Early in my days of accumulating titles by favorite authors, I kept lists. Being a low-tech person, I used index cards. They worked great, as long as I updated them and carried them along. Somehow that practice fell by the wayside. And I began looking for books by other authors.

I'm safe if I do my shopping online at home. When a fellow collector alerted me this past week to a listing on E-bay, I could say thanks and assure him I already had a nice copy, with dust jacket.

But garage sales and thrift stores are another story – especially when I visit on half-off discount day.

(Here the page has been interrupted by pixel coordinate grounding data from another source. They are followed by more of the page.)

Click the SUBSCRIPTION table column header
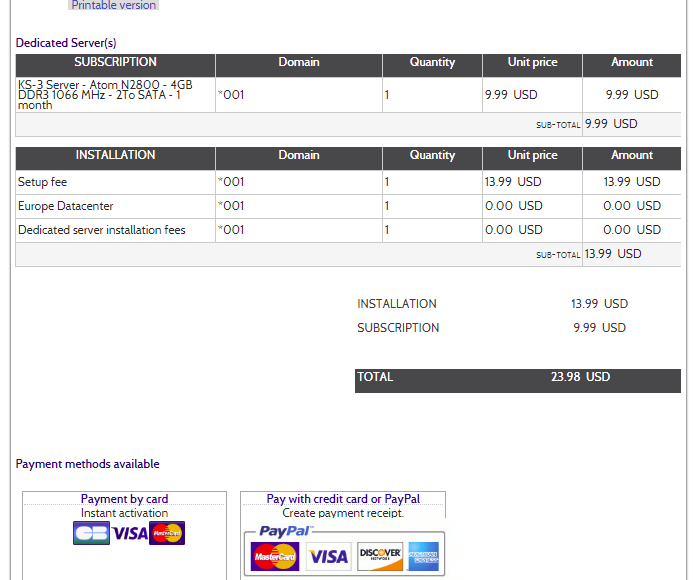The image size is (693, 580). pyautogui.click(x=115, y=63)
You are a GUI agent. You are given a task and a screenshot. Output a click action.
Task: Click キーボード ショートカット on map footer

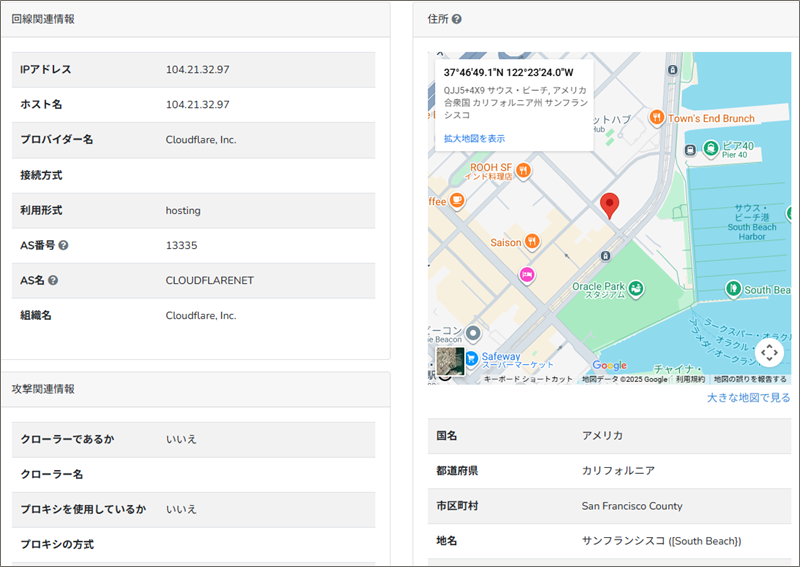(528, 380)
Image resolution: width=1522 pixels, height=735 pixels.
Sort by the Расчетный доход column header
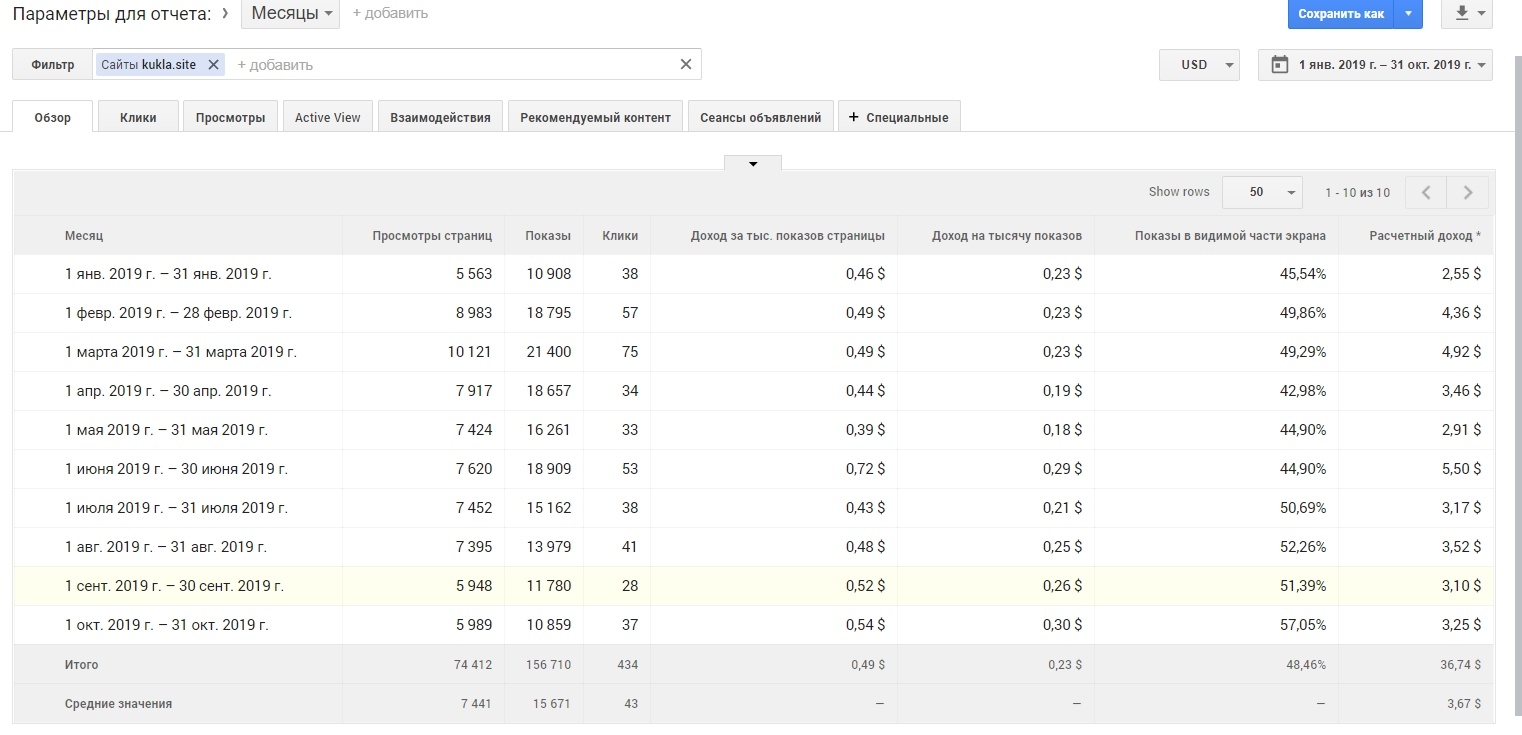tap(1424, 236)
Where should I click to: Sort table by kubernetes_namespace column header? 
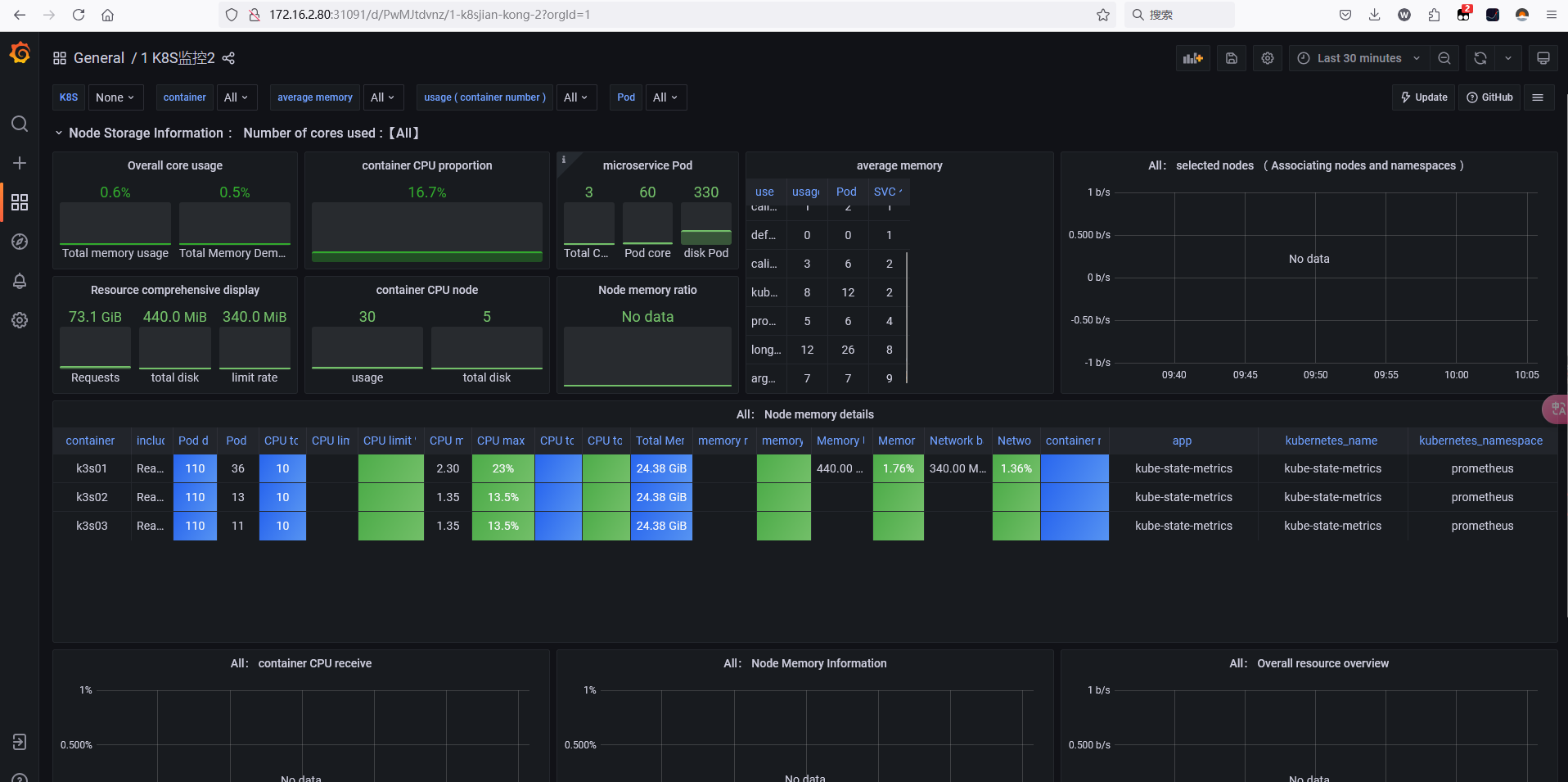(1480, 441)
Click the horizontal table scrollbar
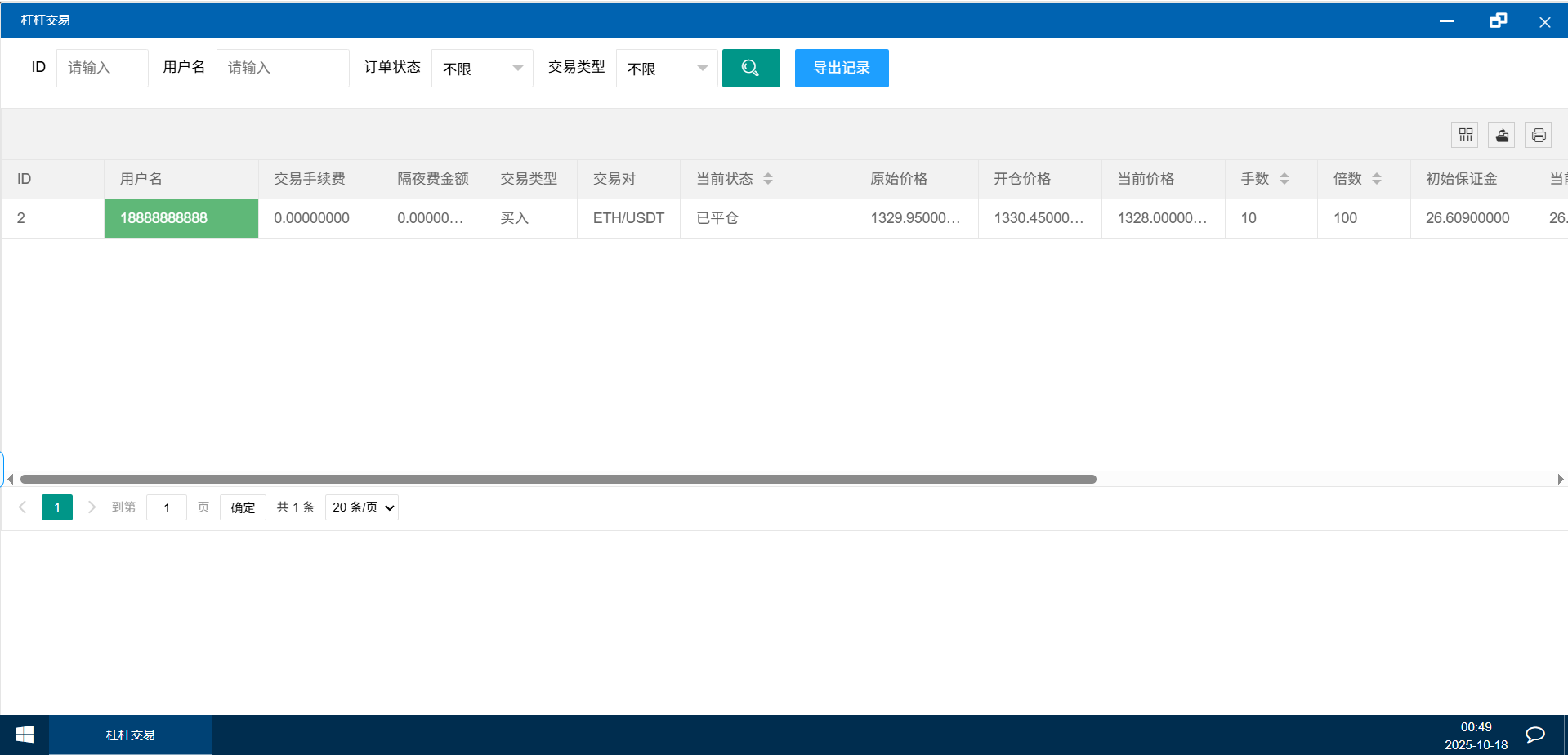The image size is (1568, 755). (558, 480)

My son tells me there's a smart phone app that lets you scan a book's ISBN and check the title against your personal database. Great idea – if I carried a smart phone. Buying one would likely cost more than I'd save on duplicate copies.

Meanwhile, if you could use a nice hardcover first printing of Black Order by James Rollins or The Language of Bees by Laurie R. King, let me know. Somehow I got spare copies.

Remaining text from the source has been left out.